The fact that no motions to conference call for a Labour Brexit makes strategy of the Morning Star axis clear.
Unable to win the membership to their right-wing, nationalistic position, they will instead fight at conference for a fudge to allow Corbyn’s office to sidle towards their preferred option after conference, by means of policy announcements or anonymous briefings from unelected advisers.
In short, pro-Leave bureaucrats want to keep matters out of the membership’s hands.
To beat them, left wing delegates will have to insist on clarity instead of vagueness. We should not flinch from forcing contentious votes, even if we calculate that big union block votes make it likely we will lose them. The voice of the rank and file must be heard, not buried in applause for fudged read-it-either-way formulas.
On freedom of movement and closing detention centres, too, it appears that the leadership is trying to wriggle out of letting firm policy commitments be put to the vote. Internationalist-minded Labour supporters from a number of CLPs have submitted text calling for freedom of movement and the closure of detention centres. But through a procedural trick the Conference Arrangements Committee is trying to keep this text off the order paper, by refusing to composite similar motions together.
A year of the leadership using weasel words and misdirection to overcome calls for more consistently internationalist policy from the membership has scattered and demoralised Corbyn’s base.
We’ve had silence or evasion on migrant rights and detention centres, endlessly confusing to-ing and fro-ing on whether to hold a referendum on Brexit or whether to back Remain, and a lack of clear left-wing leadership over other issues like antisemitism has sapped the zeal of the people who won Corbyn’s two leadership elections. Many of them, in fact, voted Green in the 2019 European elections.
One measure of the problem is that the turnout for the Conference Arrangements Committee elections this year was down on the previous vote in 2017, even though the poll was as hotly contested as then.
This time left candidates Seema Chandwani and Billy Hayes got 53,606 and 43,763 votes, as against 28,116 and 24,620 for the right-wing candidates. In 2017 it was 109,763 and 92,205 vs 55,417 and 50,439. In 2015, the right won, 109,888 and 100,484 vs 80,193 and 37,270.
One encouraging sign of revival was the lively way that Labour members threw themselves into demonstrations against Johnson’s coup. Hopefully that renewed political vigour will make itself felt at conference.
Much of the problem lies with a left that has failed to hold Corbyn to account. Momentum nationally abolished its own democratic structures in January 2017 in order to prevent those structures from being used to exert leftward pressure on Corbyn. The idea that the role of the Labour left should be to give Corbyn a “blank cheque” is still widespread, and represents an unhealthy inheritance from Blairite days.
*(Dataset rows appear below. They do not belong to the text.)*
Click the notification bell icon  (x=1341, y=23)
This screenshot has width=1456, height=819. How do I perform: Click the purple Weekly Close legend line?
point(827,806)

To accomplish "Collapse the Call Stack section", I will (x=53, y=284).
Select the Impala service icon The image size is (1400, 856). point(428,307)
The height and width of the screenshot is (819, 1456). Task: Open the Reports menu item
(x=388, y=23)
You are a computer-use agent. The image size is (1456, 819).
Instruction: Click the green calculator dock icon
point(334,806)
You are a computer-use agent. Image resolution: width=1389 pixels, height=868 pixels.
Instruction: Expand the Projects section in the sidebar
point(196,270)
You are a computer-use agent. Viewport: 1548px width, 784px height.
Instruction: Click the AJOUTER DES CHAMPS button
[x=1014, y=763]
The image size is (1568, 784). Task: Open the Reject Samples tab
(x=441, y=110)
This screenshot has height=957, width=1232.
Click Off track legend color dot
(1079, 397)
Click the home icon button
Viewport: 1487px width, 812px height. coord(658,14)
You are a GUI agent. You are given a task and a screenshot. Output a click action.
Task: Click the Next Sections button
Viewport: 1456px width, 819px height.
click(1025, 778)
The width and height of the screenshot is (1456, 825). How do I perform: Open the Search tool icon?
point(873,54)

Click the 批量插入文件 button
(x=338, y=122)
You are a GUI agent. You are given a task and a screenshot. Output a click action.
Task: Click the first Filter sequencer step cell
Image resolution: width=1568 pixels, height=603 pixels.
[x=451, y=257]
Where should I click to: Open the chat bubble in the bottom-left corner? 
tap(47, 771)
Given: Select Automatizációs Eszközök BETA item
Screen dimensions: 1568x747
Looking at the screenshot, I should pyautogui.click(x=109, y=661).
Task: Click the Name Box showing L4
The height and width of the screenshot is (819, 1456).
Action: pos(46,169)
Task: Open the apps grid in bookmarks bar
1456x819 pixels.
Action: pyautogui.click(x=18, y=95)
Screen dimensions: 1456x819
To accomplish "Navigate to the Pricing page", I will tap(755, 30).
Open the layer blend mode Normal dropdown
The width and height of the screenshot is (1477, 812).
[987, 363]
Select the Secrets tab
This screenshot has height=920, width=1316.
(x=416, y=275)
It is important that the Labour Green New Deal campaign does not fall into the same mode of thinking. The campaign has topped the chart of motions submissions to conference, with 128.
The Green New Deal makes much – rightly – of the need for a Labour government to make substantial inroads into the rule of profit in order to face up to the climate crisis. It has enjoyed much support from leading Corbynite Labour MPs and among the broader membership. But to make good on its promise, the campaign must not fall into the trap of the Labour left in recent years, of letting the leadership oppose radical policies obliquely, by burying them in vagueness or silence.
Supporters of Workers’ Liberty have promoted a version of the Green New Deal motion that includes calls for an end to airport expansion, scrapping the anti-union laws and nationalisation of energy and finance. It is important not to shy away from such policies, even if they prove to be inconvenient to the Labour leadership.
Conference is an opportunity for delegates to force the leadership to take a bold stance on internationalism, migrant rights and climate change.
And through the discussions at The World Transformed and around the conference centre, we will work for a new Labour left can emerge which is not afraid to challenge the leadership on these issues.